Lake Kawaupaka, also known as Lake Kawaupaku, is a small lake near Te Henga (Bethells Beach) in the Auckland Region of New Zealand. The lake is on private land, and is one of the few dune lakes in the region to be surrounded by native forest. It is located south-west of Lake Wainamu.

==Geology==

The lake was originally a river valley. 7,200 years ago at the end of the Last Glacial Maximum, when sea-levels began to rise, Te Henga / Bethells Beach began to form, as sand dunes migrated into the river valley. When sand dunes formed a barrier, Lake Kawaupaka began to form as a freshwater lake.

==History==

The lake is within the traditional rohe of Te Kawerau ā Maki, and was known as Roto Kawaupaku. The name refers to the Little black cormorant (kawaupaka), who were seen as the guardians of the lake. The lake was part of the greater Te Henga / Bethells Beach and Waitākere River area of settlements, with the localities of Tūrapa located on the north shore and, Pākōwhatu to the east of the lake. Pākōwhatu was a pā that used Ngāti Awa fortification techniques, learnt from the Ngāti Awa people as they travelled south past the Waitākere Ranges area towards Kawhia Harbour and Taranaki.

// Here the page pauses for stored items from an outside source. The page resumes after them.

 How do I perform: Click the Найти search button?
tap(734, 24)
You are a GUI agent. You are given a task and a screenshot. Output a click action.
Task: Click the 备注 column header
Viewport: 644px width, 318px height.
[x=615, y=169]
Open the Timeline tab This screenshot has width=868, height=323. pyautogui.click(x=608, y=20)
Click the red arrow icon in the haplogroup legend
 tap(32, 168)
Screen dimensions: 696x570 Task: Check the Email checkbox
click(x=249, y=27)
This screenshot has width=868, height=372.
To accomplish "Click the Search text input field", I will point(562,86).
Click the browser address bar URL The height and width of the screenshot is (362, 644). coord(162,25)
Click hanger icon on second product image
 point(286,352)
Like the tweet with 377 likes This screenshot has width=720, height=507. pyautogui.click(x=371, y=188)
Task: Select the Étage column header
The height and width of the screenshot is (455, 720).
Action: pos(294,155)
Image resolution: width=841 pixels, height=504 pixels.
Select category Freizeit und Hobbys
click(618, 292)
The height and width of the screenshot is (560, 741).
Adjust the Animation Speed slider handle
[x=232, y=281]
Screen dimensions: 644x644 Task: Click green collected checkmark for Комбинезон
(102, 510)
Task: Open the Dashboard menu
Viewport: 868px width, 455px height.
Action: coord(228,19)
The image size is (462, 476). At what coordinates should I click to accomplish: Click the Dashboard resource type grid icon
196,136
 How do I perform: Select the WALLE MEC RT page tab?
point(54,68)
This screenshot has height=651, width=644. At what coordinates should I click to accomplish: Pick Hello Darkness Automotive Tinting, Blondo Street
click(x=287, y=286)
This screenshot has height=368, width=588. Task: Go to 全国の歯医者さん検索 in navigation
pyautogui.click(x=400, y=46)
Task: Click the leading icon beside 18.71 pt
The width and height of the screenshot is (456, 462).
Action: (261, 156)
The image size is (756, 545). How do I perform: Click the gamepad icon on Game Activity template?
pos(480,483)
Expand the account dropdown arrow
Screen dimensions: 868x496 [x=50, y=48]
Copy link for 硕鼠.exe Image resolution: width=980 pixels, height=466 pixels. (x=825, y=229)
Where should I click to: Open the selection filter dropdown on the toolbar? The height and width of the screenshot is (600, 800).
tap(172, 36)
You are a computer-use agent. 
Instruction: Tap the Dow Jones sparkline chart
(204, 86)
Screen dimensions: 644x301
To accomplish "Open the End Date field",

The lake remained mostly undisturbed during European colonisation. During the 19th century, flax was harvested from the lake, and pioneer John Neale Bethell planted an orchard on the lakeside. The lake was purchase din 1979 by the Queen Elizabeth II National Trust, after which it was administered by the Auckland Regional Council as a nature reserve.